Thursday, April 30, 2015

Cast of Characters

I consider myself a relationship-oriented person.  On personality inventories, I max out the scale for Extroverted.  People are my bread and butter.  I'm who I am because of the incredible people I've gotten to spend time with.

I used to feel worried about this.  Somewhere along the way I heard that mature, confident people enjoy quiet times of solitude.  And I assumed I hated solitude because I hated the person I was left alone with.  Actually, as I type this I recall a grad school professor who based my grade solely on the amount of time I could spend in silence.  Somehow, I passed that course.  And while I'm not known for my silence, I do hope I've gotten better at listening.  But not at being alone.  Even in my alone moments (which, don't happen often--see below) I invite people into that space through music or books.  Despite incredible mentors and research touting the power of "being still" and meditation, it's just not how I roll.  I'm just beginning to trust it's because of my love affair with humans and NOT because insecurities in myself.

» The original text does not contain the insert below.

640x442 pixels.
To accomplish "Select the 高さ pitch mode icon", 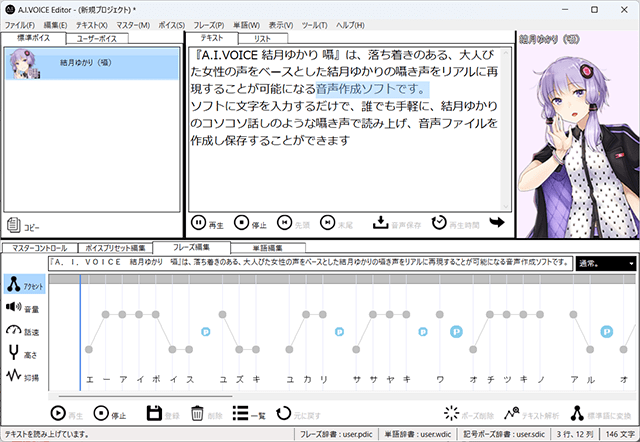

So, if you stick around for any portion of this journey, you'll hear about my people.  Because their stories leave footprints on my stories, you'll hear about them.  Because their stories are not my stories, I'll place a high priority on privacy.   So, I thought a little intro to my "inner circle" seems appropriate.  May I introduce:

Partner
Wow.  Partner and I crossed paths several times in high school & we both thought the other was out of our league.  I like to think our opinions of ourselves grew enough to take the risk at a relationship with each other.  We dated for years.  The hopeless romantic tone of this time period is captured in our song.   We married in 2007.  It might have been sooner, but Partner wanted to be a Pastor.  And there was a lot of arguing soul-searching that took place before I could reconcile a future as a Pastor's wife.  True to form, it wasn't a conclusion I came to in a self-reflective moment of meditation.  It was a conclusion I came to when I stopped talking and started listening and I heard Partner say "I am just as committed to being a therapist's husband as I'm hoping you want to be as a pastor's wife."  So we said yes.  Partner is a pastor.  Partner is the most patient person I know.  Partner brings me back to center.  Partner has seen the best and worst versions of me and keeps showing up.  I have too much to lose to question his motives.    

Kiddo 1.0
Kiddo 1.0 came into my life in 2009.  Medical complications on her birth day made it the scariest day of my life.  The silver lining is our relationship has steadily improved from that point.  Kiddo 1.0 opened my eyes and heart to the emotional roller coaster that is parenting a creature without a fully developed frontal lobe (newsflash--this is the case with any human under the age of 21).  Kiddo 1.0 is cautiously independent, brilliant, and spends her free time creating legos and marking days off her calendar.

Kiddo 2.0
Kiddo 2.0 entered the scene in 2012.  During my pregnancy, I was terrified.  During her birth, I was empowered and strong and really proud of rewriting history after Kiddo 1.0's birth.  Kiddo 2.0 struggled early on with respiratory and weight gain.  Enough to completely stress us out and trigger my mama shame, but not enough to trigger any residual results.  By 1 month old, she was on target and full steam ahead.  As a toddler, she desperately wants to do things herself and desperately hates being alone.  This makes life very, very complicated.  Kiddo 2.0 has a great sense of humor, is brazenly independent, and will be attending toilet-training boot camp this weekend.  She spends her free time coloring on herself with markers and displacing vital items like nail clippers and cell phones in secret locations around the house.